Photo: Martin Meissner/AP
Samedi 11 mai, l’artiste biennois Nemo a remporté de belle manière le concours eurovision de la chanson avec son titre ‘The Code’. Hop Suisse ! Bravo à Nemo, qui possède une voix au registre véritablement incroyable et qui a chanté live durant sa performance (une des règles importantes du concours) – j’avoue, j’étais sur les fesses.
C’était je crois seulement la seconde fois que je regardais le concours en entier, la première fois datant déjà de 2009, alors que je me trouvais aux Pays-Bas, dans la Guest house d’un centre de recherche que je venais de rejoindre, suivant le programme avec une bande de scientifiques venant de tous les coins d’Europe et d’ailleurs, c’est-à-dire de parfaites conditions pour ce type de divertissement ! Donc je suis loin d’être un aficionado, mais le buzz entourant la performance suisse était suffisante pour me convaincre (rendez-vous compte : peut-être pourrions-nous gagner sans chanteuse québécoise !…).
Alors me revoilà devant mon écran, quinze ans plus tard, pour suivre le concours à nouveau. Première impression alors que les premières chansons s’égrènent : le niveau a-t-il monté ? Les artistes me semblent meilleurs que dans ma mémoire – notamment l’Ukraine a une chanson très bien fichue, excitante même. Puis je note l’impressionnante technique : éléments de décors amovibles et versatiles dardés de LED, écrans LCD à même le sol qui permettent de projeter des images en haute définition, incroyable régie qui mixe avec des dizaines d’angles de caméras sans le moindre couac (mais comment font-ils pour gérer ça en live ? Programmation ? IA ?). Je n’avais encore jamais rien vu de tel.

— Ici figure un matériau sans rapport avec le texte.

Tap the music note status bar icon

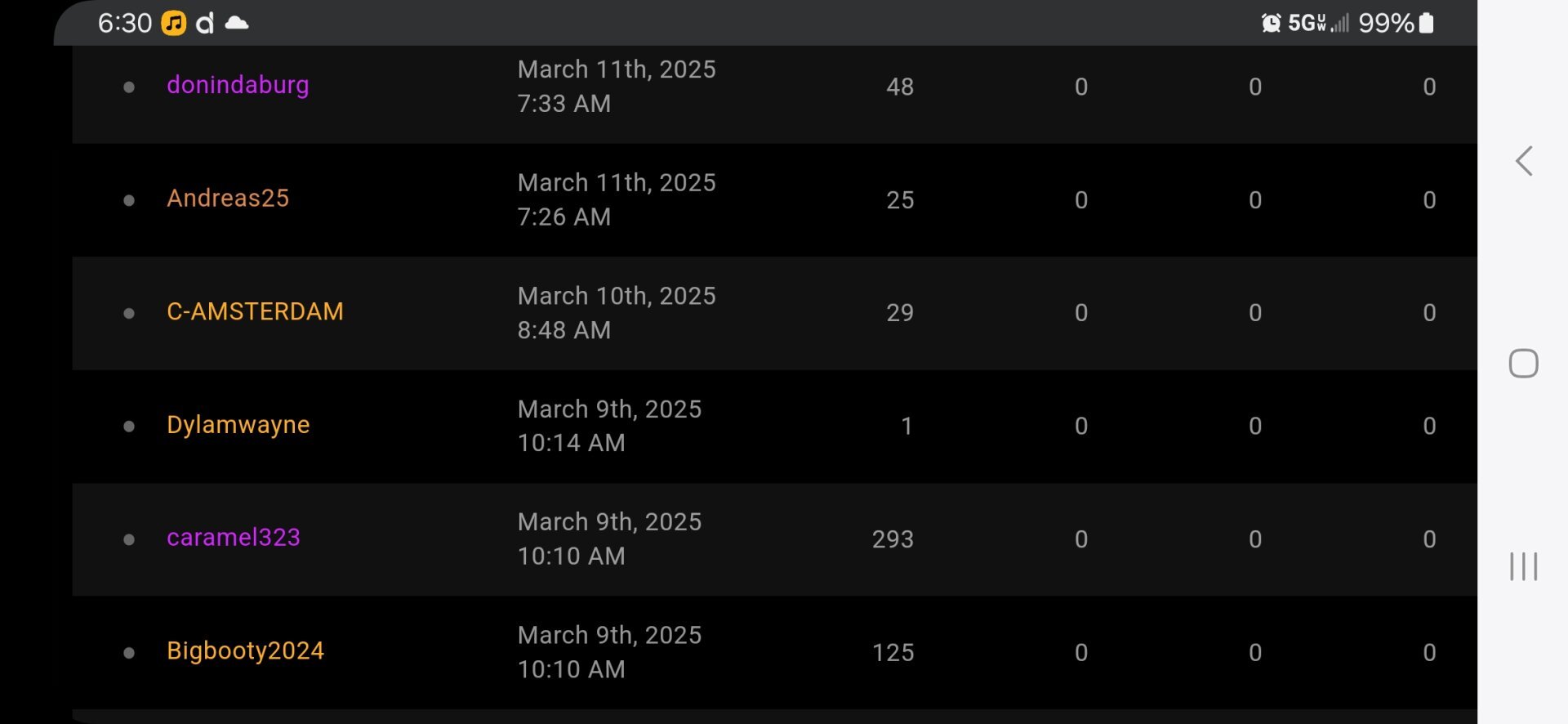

Fort heureusement, le concours comportait encore suffisamment de ses numéros qui font son charme. Vous savez, ces performances un peu grotesques, un peu embarrassantes, un peu WTF. Et même un total OVNI, les Finlandais avec Windows95Man (sérieusement !…), qui je le confesse m’a bien fait rigoler. Et même les favoris, les Croates de Baby Lasagna (sérieusement !…), ça frôle le grand n’importe quoi estampillé Eurovision. Mais l’on parle du concours qui a inspiré le film de Will Ferrell The Fire Saga, alors…
Néanmoins, à Malmö tout n’était pas aussi rose que le pull de Nemo, ceci à cause des manifestations propalestiniennes et des appels au boycott de la chanteuse israélienne. Fallait-il empêcher sa participation ? Question épineuse. En règle générale, je suis contre les décisions qui punissent les citoyens pour les crimes de leur gouvernement. De plus, l’ostracisation des citoyens israéliens ne peut être que contre-productive, les forçant de facto à serrer les rangs avec leurs dirigeants. Le gouvernement détestable de Netanyahu mène une guerre responsable d’une crise humanitaire effroyable à Gaza. Mais je ne peux m’empêcher de ressentir une gêne certaine devant des manifestants qui, d’après l’édito d’Andreas Kunz aujourd’hui dans la Sonntagszeitung, scandent ‘Renvoyez les Juifs en Pologne’ ou encore ‘Sinwar, nous ne te laisserons pas mourir’ (en référence au leader de cette congrégation de bouchers sanguinaires connue sous le nom de Hamas). Kunz suggère même que Greta Thunberg aurait scandé ces propos. Cela mériterait d’être confirmé, car si avéré, ce serait bien triste pour une jeune femme qui sert de modèle à beaucoup d’enfants et d’adolescents grâce à son engagement pour le climat. Pour terminer, je comprends le malaise exprimé par Ross Douthat dans le New York Times, à savoir que certains instigateurs des manifestations propalestiniennes (aux Etats-Unis, mais cela s’applique plus largement) ‘semblent […] parfaitement à l’aise de soutenir pas seulement des négociations pacifiques, mais également une lutte révolutionnaire menée par des Islamistes fanatiques’.
Comme le note Nemo, lors de sa conférence de presse suivant sa victoire, en se référant à la représentation des artistes queer, ce dont on a besoin dans ce monde, c’est de davantage de compréhension et d’empathie. C’est vrai et, suis-je tenté d’ajouter, c’est vrai partout et dans tous les domaines.